Matei Zaharia won the 2014 Doctoral Dissertation Award for his innovative solution to tackling the surge in data processing workloads, and accommodating the speed and sophistication of complex multi-stage applications and more interactive ad-hoc queries. His work proposed a new architecture for cluster computing systems, achieving best-in-class performance in a variety of workloads while providing a simple programming model that lets users easily and efficiently combine them.
To address the limited processing capabilities of single machines in an age of growing data volumes and stalling process speeds, Zaharia developed Resilient Distributed Datasets (RDDs). As described in his dissertation “An Architecture for Fast and General Data Processing on Large Clusters,” RDDs are a distributed memory abstraction that lets programmers perform computations on large clusters in a faulttolerant manner. He implements RDDs in the open source Apache Spark system, which matches or exceeds the performance of specialized systems in many application domains, achieving up to speeds 100 times faster for certain applications. It also offers stronger fault tolerance guarantees and allows these workloads to be combined.
Zaharia, an assistant professor at MIT’s Computer Science and Artificial Intelligence Laboratory (CSAIL), completed his dissertation at the University of California, Berkeley, which nominated him. A graduate of the University of Waterloo, where he won a gold medal at the ACM International Collegiate Programming Contest (ICPC) in 2005, he earned a Bachelor of Mathematics (B. Math) degree. He is a co-founder and Chief Technology Officer of Databricks, the company that is commercializing Apache Spark.
He will receive the Doctoral Dissertation Award and its $20,000 prize at the annual ACM Awards Banquet on June 20 in San Francisco, CA. Financial sponsorship of the award is provided by Google Inc.
Honorable Mention for the 2014 ACM Doctoral Dissertation Award went to John Criswell of the University of Rochester, and John C. Duchi of Stanford University. They will share a $10,000 prize, with financial sponsorship provided by Google Inc.

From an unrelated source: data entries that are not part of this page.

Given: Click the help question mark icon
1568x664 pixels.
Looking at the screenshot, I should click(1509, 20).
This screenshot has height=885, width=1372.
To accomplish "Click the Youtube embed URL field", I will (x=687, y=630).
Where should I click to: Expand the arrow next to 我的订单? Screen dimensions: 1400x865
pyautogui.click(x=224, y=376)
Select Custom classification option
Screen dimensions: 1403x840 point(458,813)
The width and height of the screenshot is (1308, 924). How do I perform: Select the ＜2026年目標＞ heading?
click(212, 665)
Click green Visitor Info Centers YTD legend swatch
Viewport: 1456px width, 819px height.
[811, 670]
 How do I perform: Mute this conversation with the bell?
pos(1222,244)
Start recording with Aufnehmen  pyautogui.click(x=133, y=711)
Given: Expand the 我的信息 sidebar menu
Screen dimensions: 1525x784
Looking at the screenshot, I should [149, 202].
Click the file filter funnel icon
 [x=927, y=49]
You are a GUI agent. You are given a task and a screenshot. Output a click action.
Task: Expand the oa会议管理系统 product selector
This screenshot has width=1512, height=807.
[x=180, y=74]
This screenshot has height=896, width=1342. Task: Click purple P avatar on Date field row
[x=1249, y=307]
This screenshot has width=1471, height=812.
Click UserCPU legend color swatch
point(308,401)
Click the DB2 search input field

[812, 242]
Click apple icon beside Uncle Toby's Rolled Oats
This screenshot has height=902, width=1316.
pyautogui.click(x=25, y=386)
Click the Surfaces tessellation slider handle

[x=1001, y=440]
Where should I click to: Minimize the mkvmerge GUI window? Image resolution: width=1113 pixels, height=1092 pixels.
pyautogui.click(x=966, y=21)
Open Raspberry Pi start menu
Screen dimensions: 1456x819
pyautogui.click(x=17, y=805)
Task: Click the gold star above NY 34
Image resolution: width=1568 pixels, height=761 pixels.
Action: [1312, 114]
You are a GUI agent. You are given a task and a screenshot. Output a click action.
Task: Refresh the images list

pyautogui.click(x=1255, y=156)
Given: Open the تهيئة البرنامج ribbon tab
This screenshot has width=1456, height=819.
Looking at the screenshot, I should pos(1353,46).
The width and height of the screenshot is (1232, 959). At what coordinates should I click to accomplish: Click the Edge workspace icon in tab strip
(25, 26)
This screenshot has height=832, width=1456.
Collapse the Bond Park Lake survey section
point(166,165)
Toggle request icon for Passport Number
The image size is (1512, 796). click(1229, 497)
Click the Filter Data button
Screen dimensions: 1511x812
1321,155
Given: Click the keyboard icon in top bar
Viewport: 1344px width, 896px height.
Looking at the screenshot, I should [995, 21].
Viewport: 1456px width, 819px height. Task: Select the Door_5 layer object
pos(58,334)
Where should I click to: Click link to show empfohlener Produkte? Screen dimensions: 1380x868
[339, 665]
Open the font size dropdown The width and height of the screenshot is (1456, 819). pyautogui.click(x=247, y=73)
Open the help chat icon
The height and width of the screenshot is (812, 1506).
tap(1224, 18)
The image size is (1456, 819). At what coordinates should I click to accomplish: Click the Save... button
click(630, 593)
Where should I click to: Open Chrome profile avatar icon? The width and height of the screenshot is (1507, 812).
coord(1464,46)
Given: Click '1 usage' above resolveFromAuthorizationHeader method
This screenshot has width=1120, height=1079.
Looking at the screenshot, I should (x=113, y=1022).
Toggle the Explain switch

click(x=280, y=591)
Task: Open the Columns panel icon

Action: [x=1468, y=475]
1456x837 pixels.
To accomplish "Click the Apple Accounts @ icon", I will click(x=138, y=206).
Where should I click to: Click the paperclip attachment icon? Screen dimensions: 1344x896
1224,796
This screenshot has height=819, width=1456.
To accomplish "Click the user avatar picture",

Criswell’s dissertation, “Secure Virtual Architecture: Security for Commodity Software Systems,” describes a compiler-based infrastructure designed to address the challenges of securing systems that use commodity operating systems like UNIX or Linux. This Secure Virtual Architecture (SVA) can protect both operating system and application code through compiler instrumentation techniques. He completed a Ph.D. degree in Computer Science from the University of Illinois at Urbana-Champaign, which nominated him for this award.
Duchi’s dissertation, “Multiple Optimality Guarantees in Statistical Learning,” explores tradeoffs that occur in modern statistical and machine learning applications. The criteria for these tradeoffs – computation, communication, privacy – must be optimized to maintain statistical performance. He explores examples from optimization, and shows some of the practical benefits that a focus on multiple optimality criteria can bring about. A graduate of the University of California, Berkeley with an M.A. degree in Statistics and a Ph.D. degree in Computer Science, he was also an undergraduate and masters student at Stanford University. He was nominated by UC Berkeley for this award.
ACM will present these and other awards at the ACM Awards Banquet on June 20, 2015 in San Francisco, CA.